A recent social media post, Strategy co-founder Michael Saylor has reframed a common fear of quantum computers hacking Bitcoin into a bullish narrative. His argument relies on the technical mechanics of how Bitcoin upgrades and the economic consequences of "lost" coins.
"Quantum leap"
Quantum computers could theoretically crack the Elliptic Curve Digital Signature Algorithm (ECDSA) that protects Bitcoin private keys.
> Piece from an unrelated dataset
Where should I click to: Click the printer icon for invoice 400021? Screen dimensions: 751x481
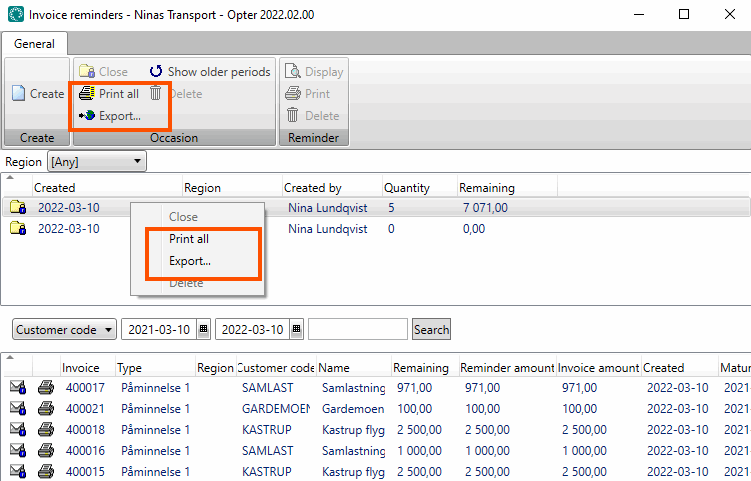pyautogui.click(x=46, y=408)
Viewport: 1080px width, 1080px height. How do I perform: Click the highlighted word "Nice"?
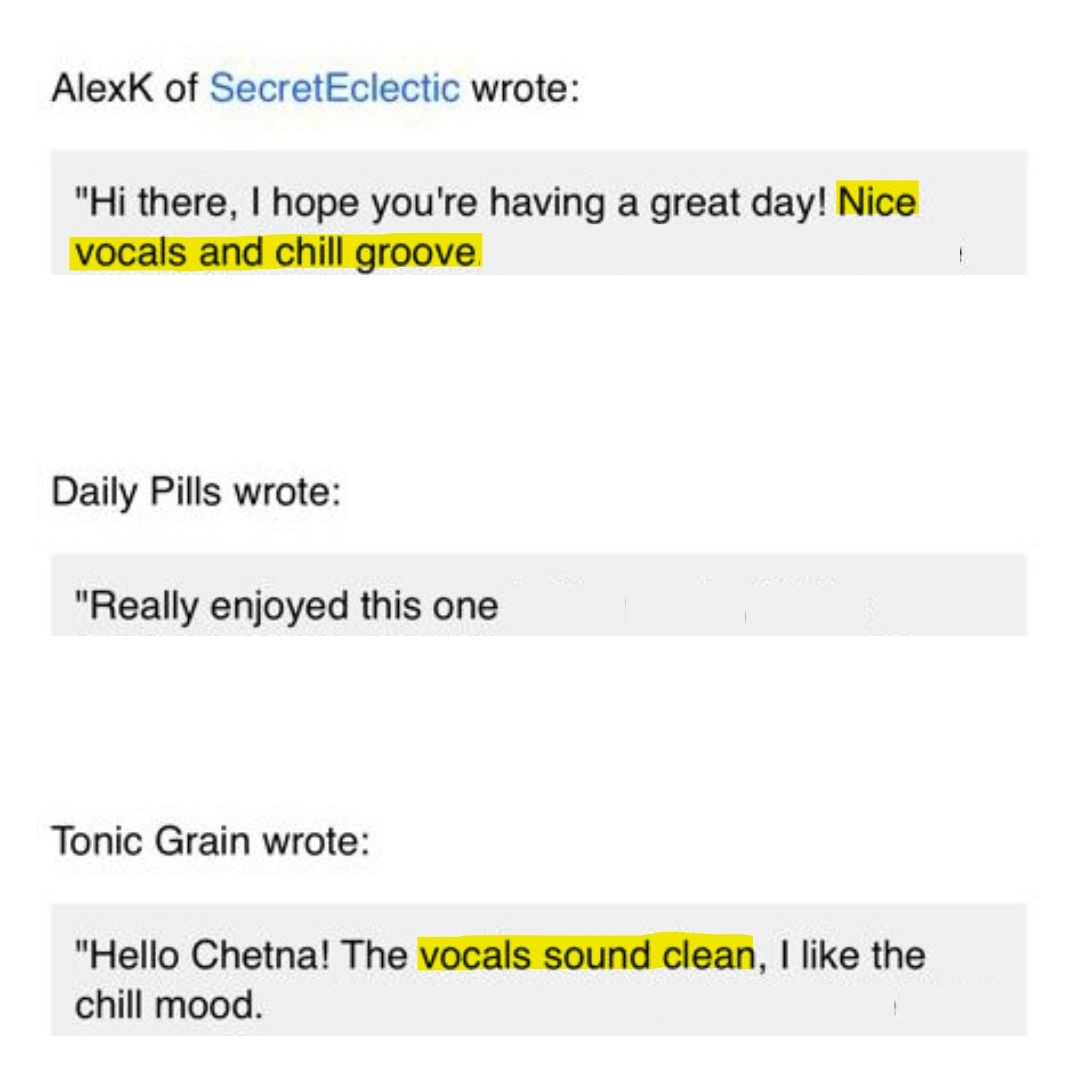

If this happens, a bad actor could derive private keys from public keys and steal funds.
However, before quantum computers become powerful enough to break ECDSA, the Bitcoin network will implement a soft fork to introduce quantum-resistant encryption (Lamport signatures or lattice-based cryptography).
Once the quantum-secure upgrade is live, active users will move their Bitcoin from vulnerable addresses to quantum-secure ones.
Lost coins cannot be moved since no one has the keys. These coins cannot be migrated to the new quantum-secure addresses.
According to Saylor, the Bitcoin network consensus would likely agree to freeze the old protocol after the migration deadline passes.
"I agree, lost coins should stay frozen. Glad to hear you'll support my BIP!" Casa's Jameson Lopp said in response to the recent post.
Overblown fears
The prevailing view among institutional analysts (like Grayscale) and cryptographers is that the immediate threat is overblown.
Most experts do not see a cryptographically relevant quantum computer emerging before 2030. Grayscale explicitly called quantum fears a "red herring" for the 2026 market.
The only immediate threat is for encrypted data (like emails or government secrets) that can be harvested now and decrypted in 10 years. However, Bitcoin requires signing a transaction in real-time rather than decrypting old data.